This study indicates that contrast-detail data should be very helpful in providing quantitative measurements of overall electronic display quality. The method would be suitable for new equipment selection, acceptance testing, and quality control. The recommended protocol would only involve observer data obtained using test images with mid-range background pixed values. Improvements to the current linear curve fit may also provide increased levels of measurement precision and sensitivity. To put the measurements in proper context, MTC measurements of a group of displays currently in use and deemed acceptable for the clinical display) should be obtained by a group of observers, if possible.

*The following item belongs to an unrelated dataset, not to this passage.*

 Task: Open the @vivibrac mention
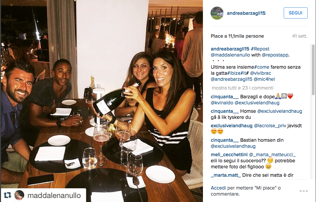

When making quantitative recommendations regarding equipment selection, or display configuration (eg, maximum display luminance or ambient room lighting levels), a group of observers should be used, since the decisions made will presumably affect a large number of radiologists, technologists or clinical physicians using the display workstations. With a group of five observers, and using the group paired difference analysis technique, measurement precision will be 9.0%, and sensitivity to MTC changes will be 11.1%. Each set of raw data for a measurement of MTC can be collected and analyzed for each observer in approximately 30 minutes, so data sufficient for a comparison of two devices could be collected and analyzed within an hour.
When making measurements for equipment acceptance testing or routine QC measurements (eg, on a quarterly or twice-yearly basis), measurements from a single observer should suffice since the goal is an assessment of the relative performance of an individual device. Precision of the single observer MTC measurements will be 6.8%, and sensitivity will be 15.2%. Measurements made over a period of time should have a reproducibility of about 5%.